As data lakes scale, the small files problem and poor data organization can drastically affect performance and cost. Apache Hudi addresses this challenge through clustering, a storage optimization feature that reorganizes data files for improved query performance and reduced metadata overhead.

This blog explores how Hudi’s clustering works, when to use it, and how to configure it effectively to improve the performance, manageability, and efficiency of your data lake storage.


What is Clustering in Apache Hudi?

Clustering in Hudi is a process that reorganizes data files based on defined criteria such as sort order or file size. It helps:

  • Combine small files into larger ones
  • Organize files for better query performance
  • Optimize partition layout without rewriting full tables

Unlike compaction (which rewrites delta logs into base files in Merge-on-Read), clustering is available for both COW and MOR tables and targets file organization.


Why Use Clustering?

Benefits of clustering:

  • Improves query scan performance by reducing file count and enabling sorted access
  • Reduces metadata size and S3/DFS list cost
  • Maintains query performance in long-running ingestion pipelines
  • Avoids the overhead of table rewrite or re-partitioning

Common triggers:

  • After many incremental upserts or writes
  • Following ingestion bursts creating many small files
  • Periodic table optimization for analytics

How Clustering Works

Clustering works in two stages:

  1. Scheduling clustering plans
    Marks partitions that need reorganization

  2. Executing clustering plans
    Launches Spark jobs to rewrite data into new files based on sort and size strategies

It is non-blocking and can be run asynchronously alongside ingestion jobs.


Configuring Clustering in Hudi

To enable clustering:

hoodie.clustering.inline=true
hoodie.clustering.inline.max.commits=4
hoodie.clustering.plan.strategy.class=org.apache.hudi.client.clustering.plan.strategy.SparkSizeBasedClusteringPlanStrategy
hoodie.clustering.execution.strategy.class=org.apache.hudi.client.clustering.run.strategy.SparkSortAndSizeExecutionStrategy
hoodie.clustering.target.file.max.bytes=134217728  # 128MB
hoodie.clustering.sort.columns=event_ts

Inline clustering runs automatically after N commits (configured by inline.max.commits).

To schedule clustering manually:

spark-submit hudi-cli.jar --command "clustering schedule --base-path s3://bucket/path"

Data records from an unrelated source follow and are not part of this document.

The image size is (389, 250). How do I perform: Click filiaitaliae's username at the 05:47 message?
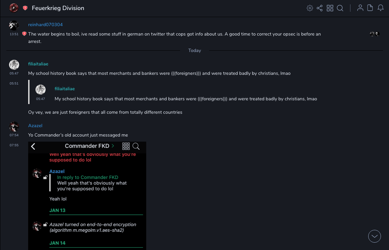click(x=38, y=64)
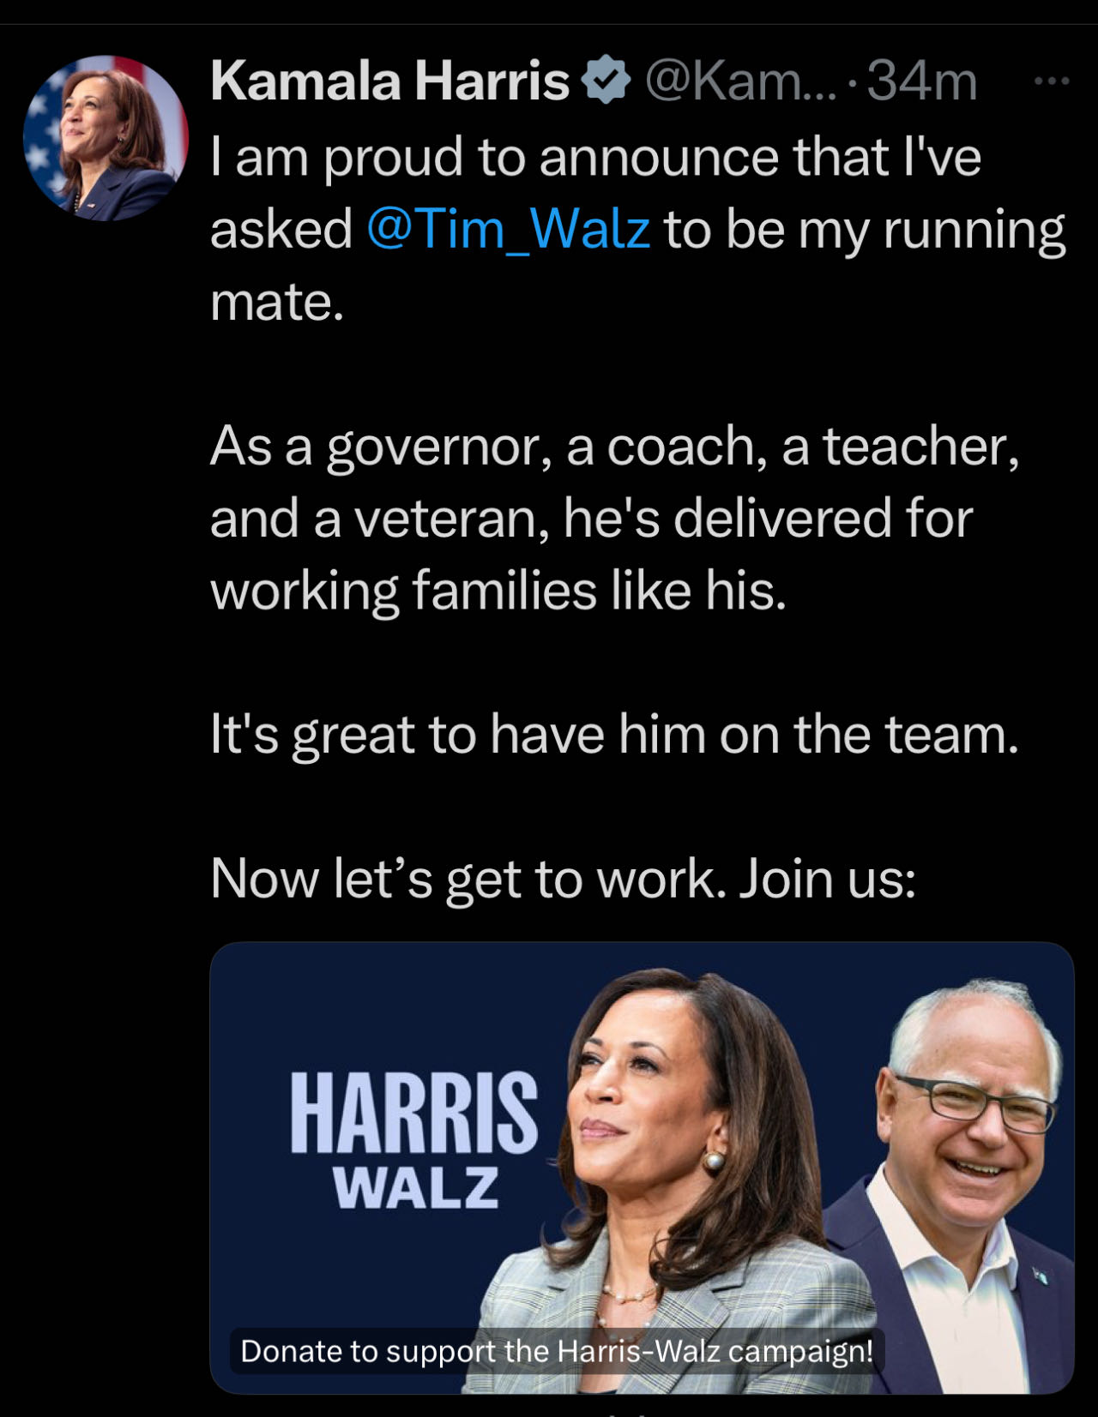Click the large HARRIS wordmark in card
1098x1417 pixels.
tap(414, 1112)
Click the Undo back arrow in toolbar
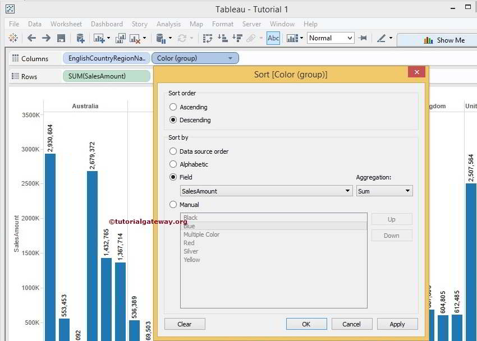This screenshot has height=341, width=477. point(31,38)
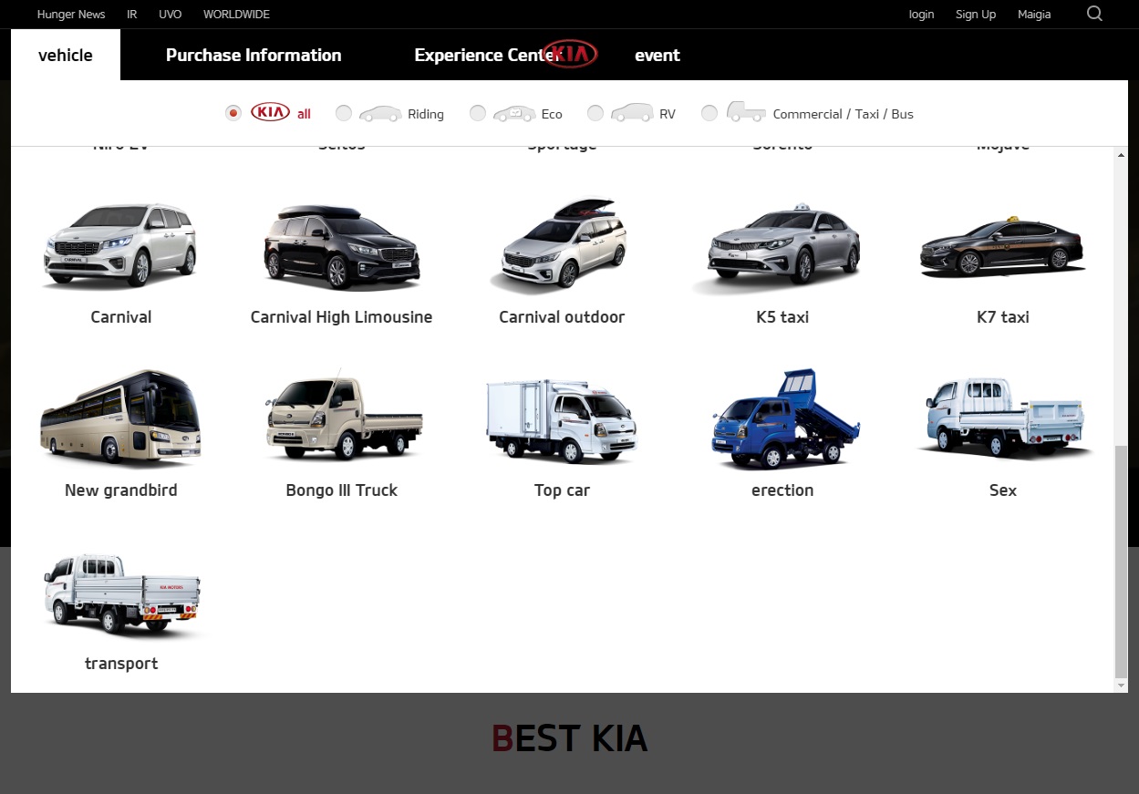This screenshot has width=1139, height=794.
Task: Click the Kia logo in the navigation bar
Action: click(569, 54)
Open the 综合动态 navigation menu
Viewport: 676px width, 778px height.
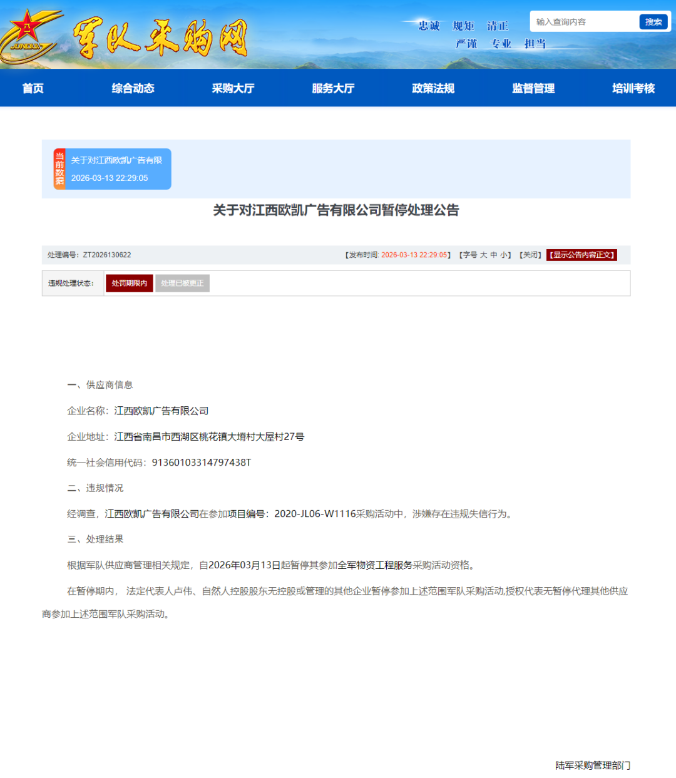[132, 88]
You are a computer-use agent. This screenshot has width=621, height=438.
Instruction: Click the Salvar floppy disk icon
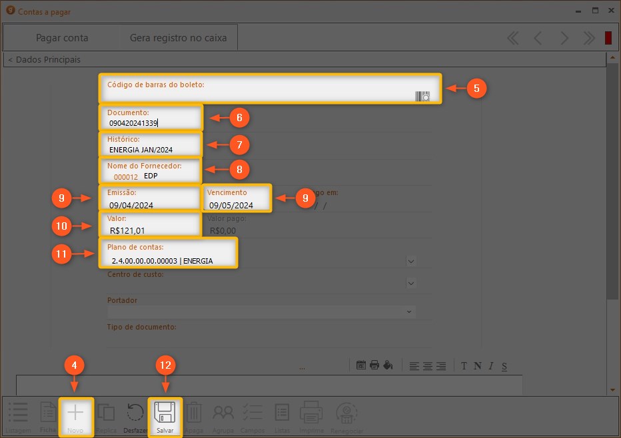[164, 413]
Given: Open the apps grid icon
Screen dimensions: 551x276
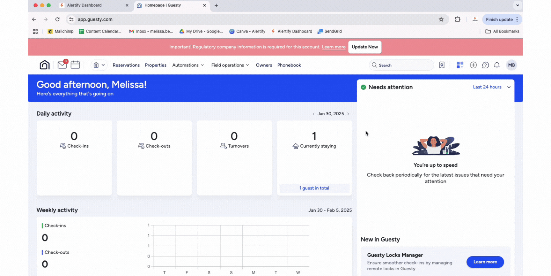Looking at the screenshot, I should (x=460, y=65).
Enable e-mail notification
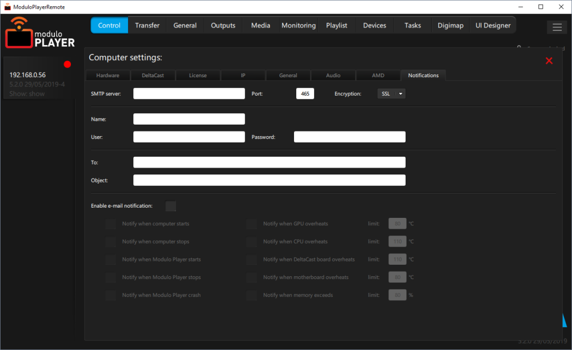572x350 pixels. (170, 206)
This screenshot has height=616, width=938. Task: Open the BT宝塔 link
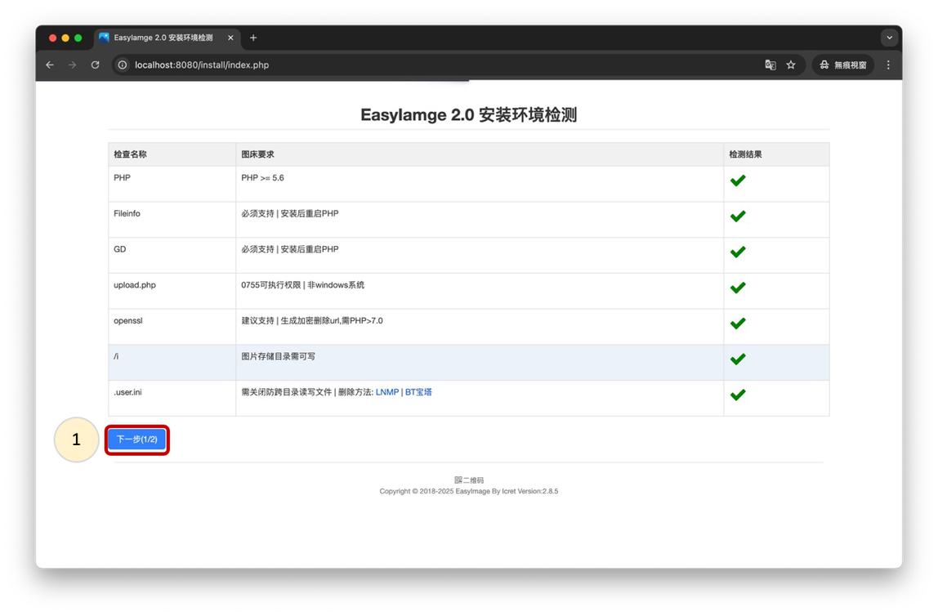(x=418, y=392)
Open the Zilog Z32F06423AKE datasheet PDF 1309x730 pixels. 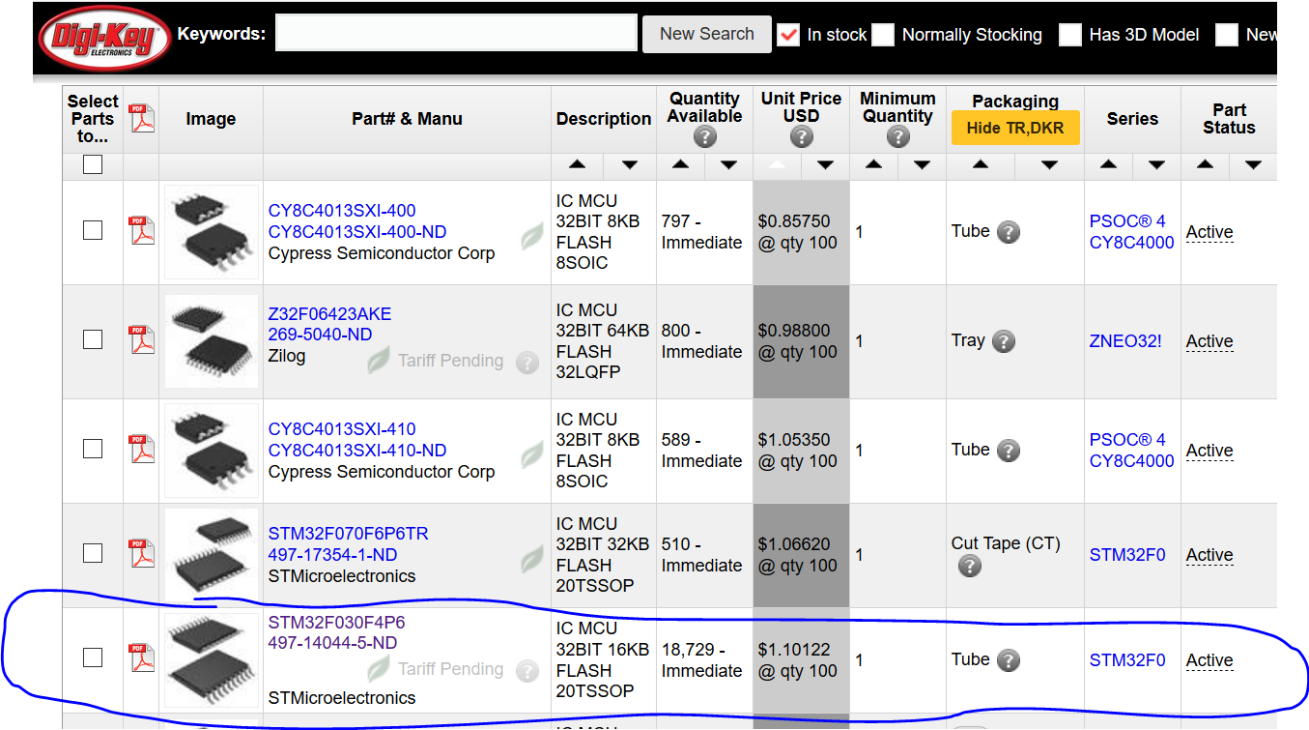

To execute scheduled clustering:

spark-submit hudi-cli.jar --command "clustering run --base-path s3://bucket/path"

Clustering Strategies

  1. Size-based Clustering
    Combines small files into optimal-size chunks

  2. Sort and Size Clustering
    Sorts records by column(s) before rewriting (e.g., by event_ts)

  3. Custom Clustering
    You can implement your own strategy by extending Hudi’s clustering interfaces


Monitoring Clustering Jobs

Use the Hudi CLI to check clustering plans and status:

hoodie-cli
> connect --path s3://your-table
> clustering show schedule
> clustering show run

In logs, look for:

  • Number of small files compacted
  • Partitions clustered
  • Duration and size improvements

Query Performance Improvements

Clustering improves:

  • Athena and Presto scan performance
  • Hive and Spark pushdowns
  • Column pruning and partition filtering

Especially beneficial for:

  • Append-heavy workloads (logs, events)
  • Partitioned tables with high ingestion frequency
  • Long-running datasets in COW mode

Best Practices

  • Use inline clustering for continuous optimization in streaming jobs
  • For batch pipelines, use scheduled clustering during off-peak hours
  • Choose sort columns aligned with query filters (e.g., event_ts, region)
  • Monitor table size and plan clustering after every X commits or Y GB written
  • Use compaction for MOR, clustering for COW/MOR file layout optimization

Conclusion

Hudi’s clustering feature provides an elegant way to keep your data lake organized, performant, and storage-efficient without full rewrites. By applying clustering strategies based on size and sort order, you can tame the small files problem, accelerate queries, and simplify storage management — all critical in maintaining production-grade data lakes at scale.

Whether you’re running on-premise HDFS or S3-based lakehouses, clustering is a must-have for long-term Hudi optimization.